**PROBLEM TO WORK ON:** Set down every line from the one containing "Click the Wi-Fi icon for Городской Wi-Fi" through the last line of the records below, exactly as written, and leave out the pictures.

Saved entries
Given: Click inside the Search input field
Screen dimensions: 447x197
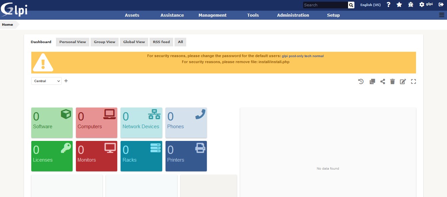Looking at the screenshot, I should click(325, 5).
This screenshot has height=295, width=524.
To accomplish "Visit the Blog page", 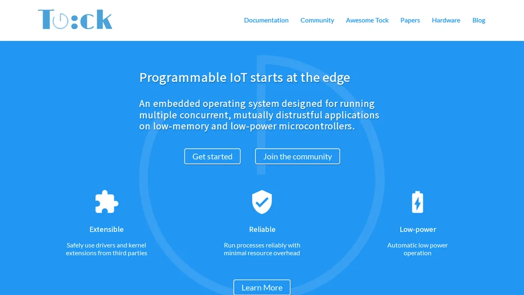I will pyautogui.click(x=479, y=20).
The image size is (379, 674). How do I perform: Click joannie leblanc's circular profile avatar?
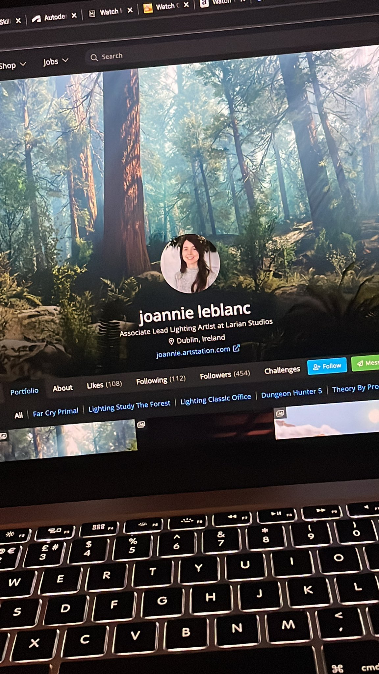190,264
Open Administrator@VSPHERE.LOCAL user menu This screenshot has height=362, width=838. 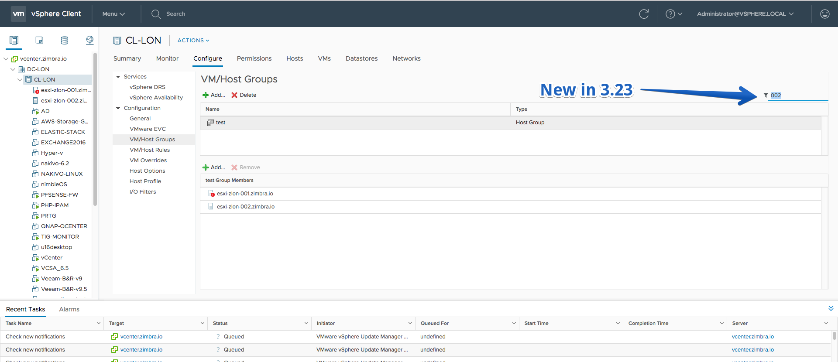745,14
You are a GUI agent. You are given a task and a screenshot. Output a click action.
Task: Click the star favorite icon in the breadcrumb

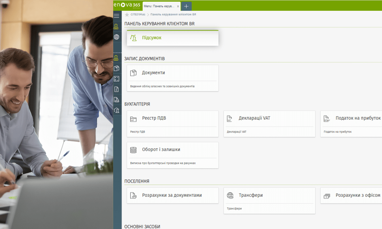(x=127, y=15)
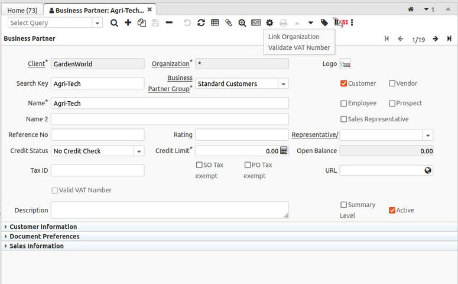458x284 pixels.
Task: Uncheck the Customer checkbox
Action: click(344, 83)
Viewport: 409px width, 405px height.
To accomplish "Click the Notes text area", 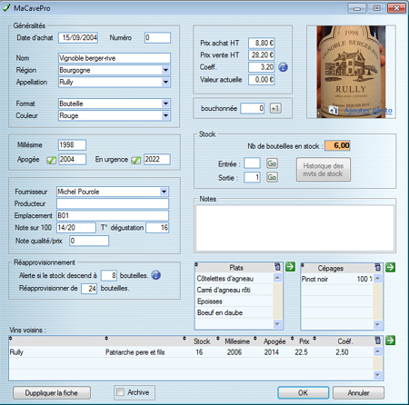I will (x=294, y=228).
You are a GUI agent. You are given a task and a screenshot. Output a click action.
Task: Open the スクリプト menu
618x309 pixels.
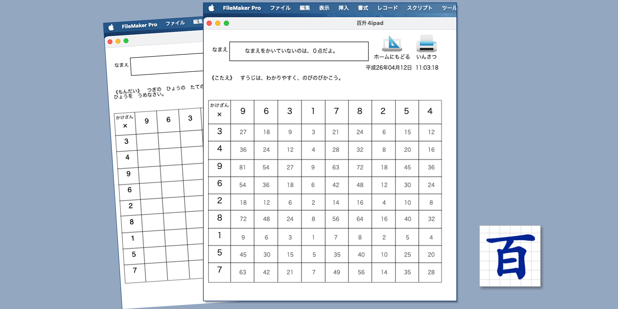point(419,8)
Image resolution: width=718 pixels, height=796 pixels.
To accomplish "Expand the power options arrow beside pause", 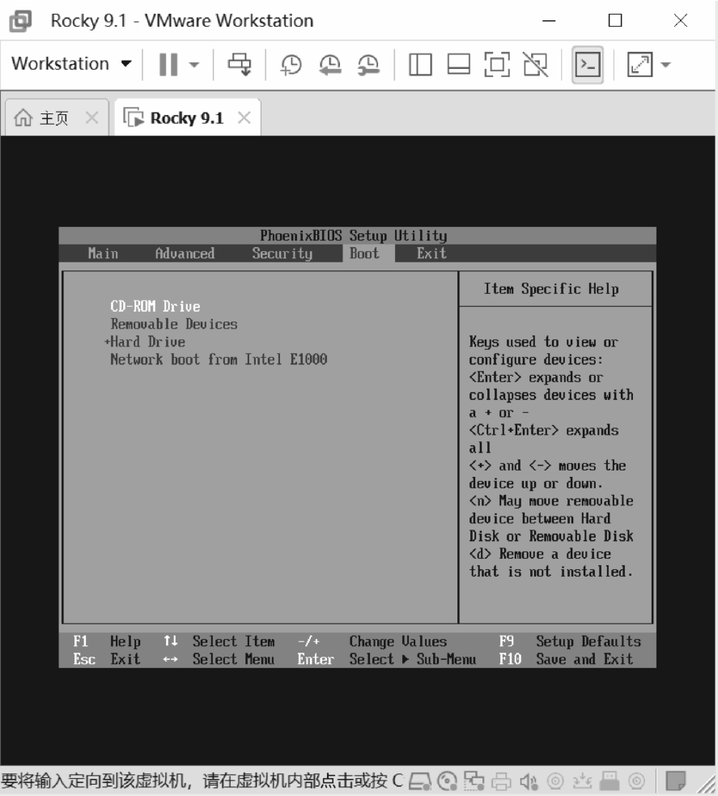I will [195, 64].
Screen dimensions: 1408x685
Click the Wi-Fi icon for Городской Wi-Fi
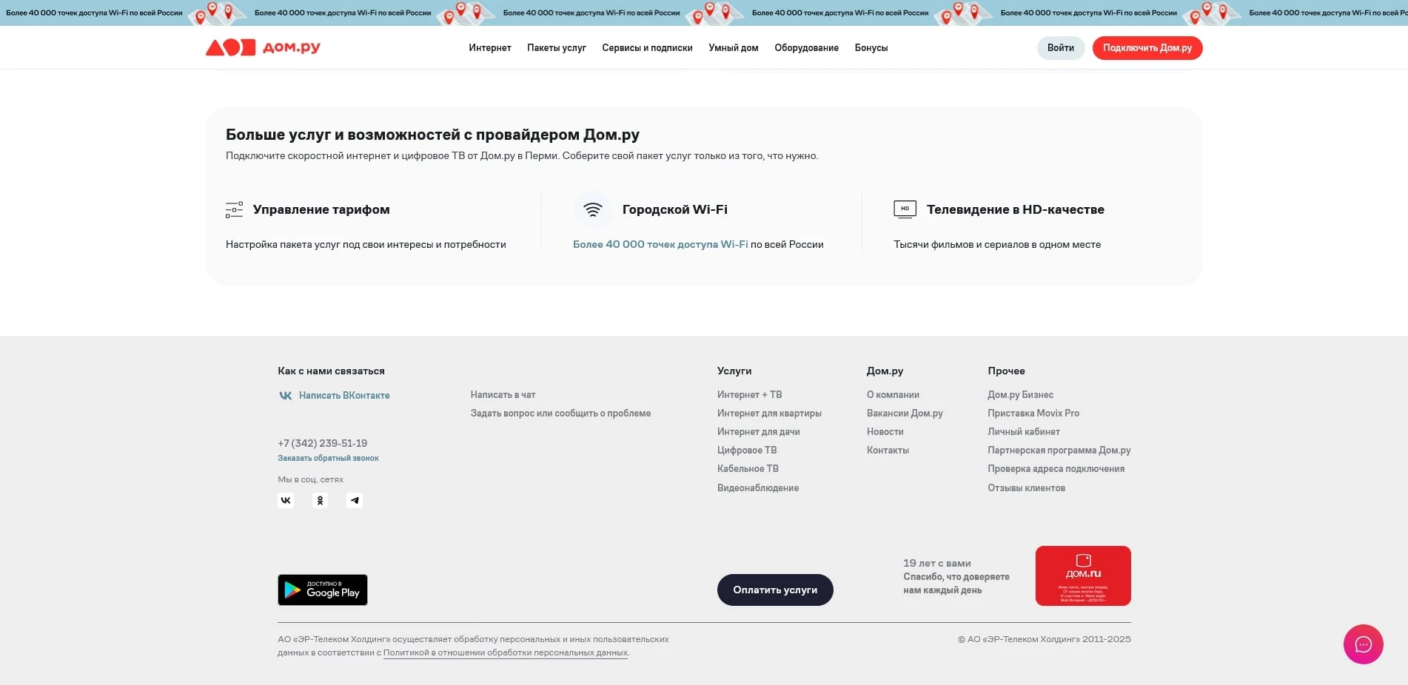(592, 210)
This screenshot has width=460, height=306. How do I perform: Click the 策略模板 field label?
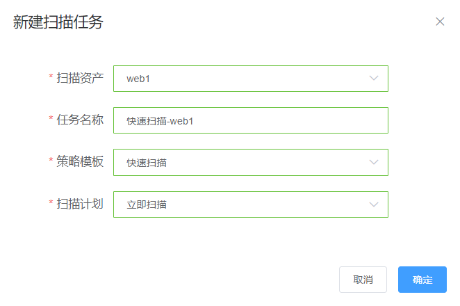tap(80, 161)
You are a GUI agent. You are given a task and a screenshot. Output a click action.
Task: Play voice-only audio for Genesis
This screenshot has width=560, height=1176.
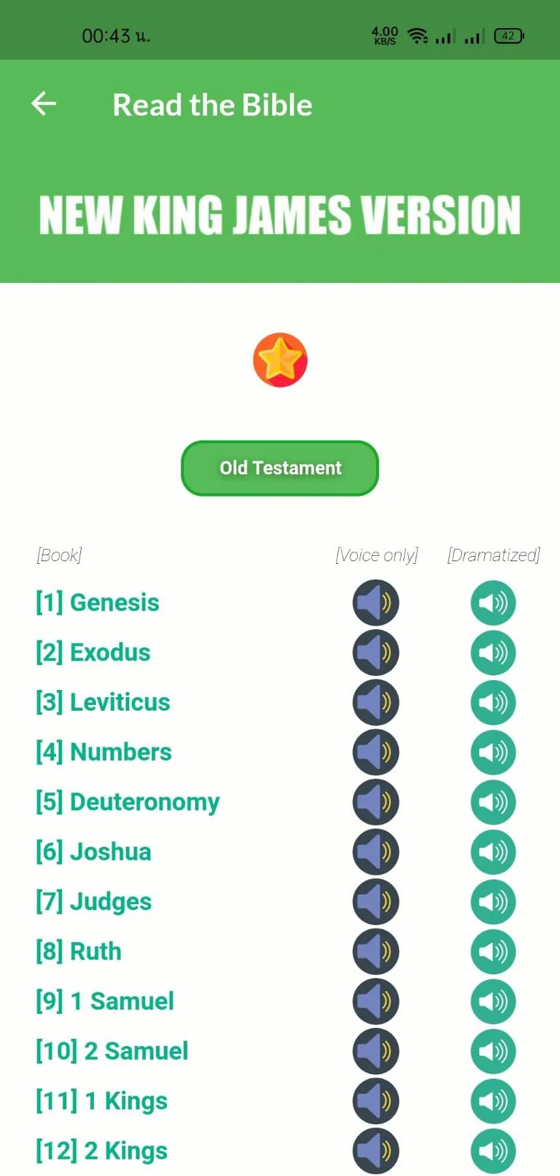click(x=376, y=602)
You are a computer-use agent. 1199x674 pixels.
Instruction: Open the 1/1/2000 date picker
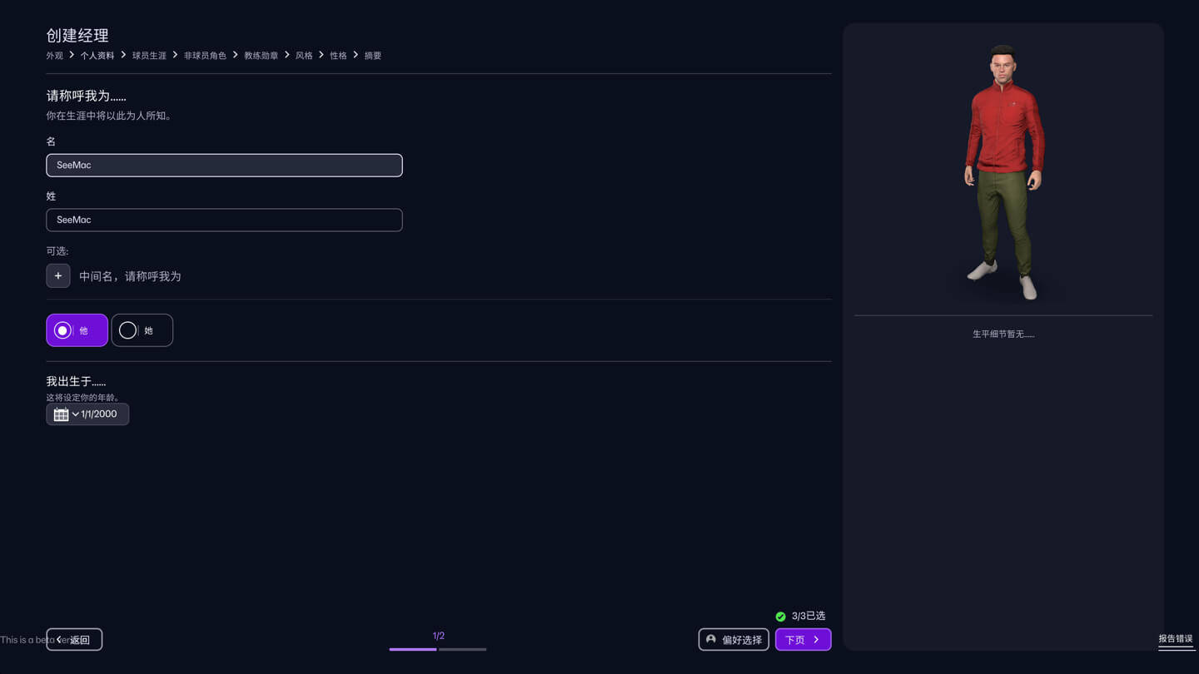tap(99, 414)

**OUTPUT:**
Click the Wi-Fi icon for Городской Wi-Fi
(592, 210)
This screenshot has width=460, height=306. How do I perform: Click the 策略模板 field label?
tap(80, 161)
You are a GUI agent. You are given a task and a screenshot. Output a click action.
Task: Play voice-only audio for Genesis
This screenshot has width=560, height=1176.
click(x=376, y=602)
You are a computer-use agent. 1199x674 pixels.
Instruction: Open the 1/1/2000 date picker
tap(99, 414)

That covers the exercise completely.